As shown in the video on the applications page, a cantilever is fixed at both ends, in which one end is on a linear stage that can be displaced in the vertical direction. The video was taken before the electronics were moved into the more aesthetically pleasing circuit board and 3D printed enclosure. By displacing the beam in the vertical direction, strain being placed into the cantilever and the deflection curve changes. An optical emitter / detector pair is configured to detect the position of the cantilever at one location. Amplification and filtering electronics amplify this signal and send it to a microcontroller (dsPIC), which carries out a control loop and is configured to send a pulse of current in phase with the oscillation of the beam, allowing it to sustain its oscillation. If there is more deflection (stress) for the magnetic field induced by current to act on, there is more ‘kick’ creating a greater oscillatory magnitude.
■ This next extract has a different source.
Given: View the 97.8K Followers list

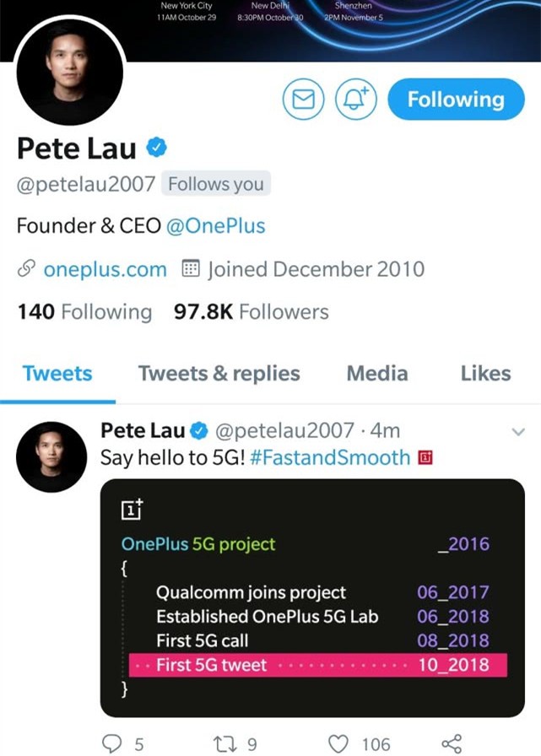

It’s this setup that really shows the potential. The magnitude of the oscillation is proportional to the deflection (or strain) of the beam, such that what is being demonstrated is an ‘active’ strain element measuring deflections of less than 1mm on a beam that was 55mm long, in which the magnitude is changing close to 100mV for 0.1mm of deflection in the regions the slope is the greatest, all with minimal resources applied to optimize the signal. In regards to the plot of AC RMS Versus Deflection, this is a figure indicating the amplitude of oscillation versus deflection, in which the RMS is 0 where the oscillation ceased. The measurement of ‘0’ being the neutral axis wasn’t exact as the measurements taken were relative. It seems that with a pre-load applied and environment controlled, the effect could be harnessed to produce a very good measurement of strain or force.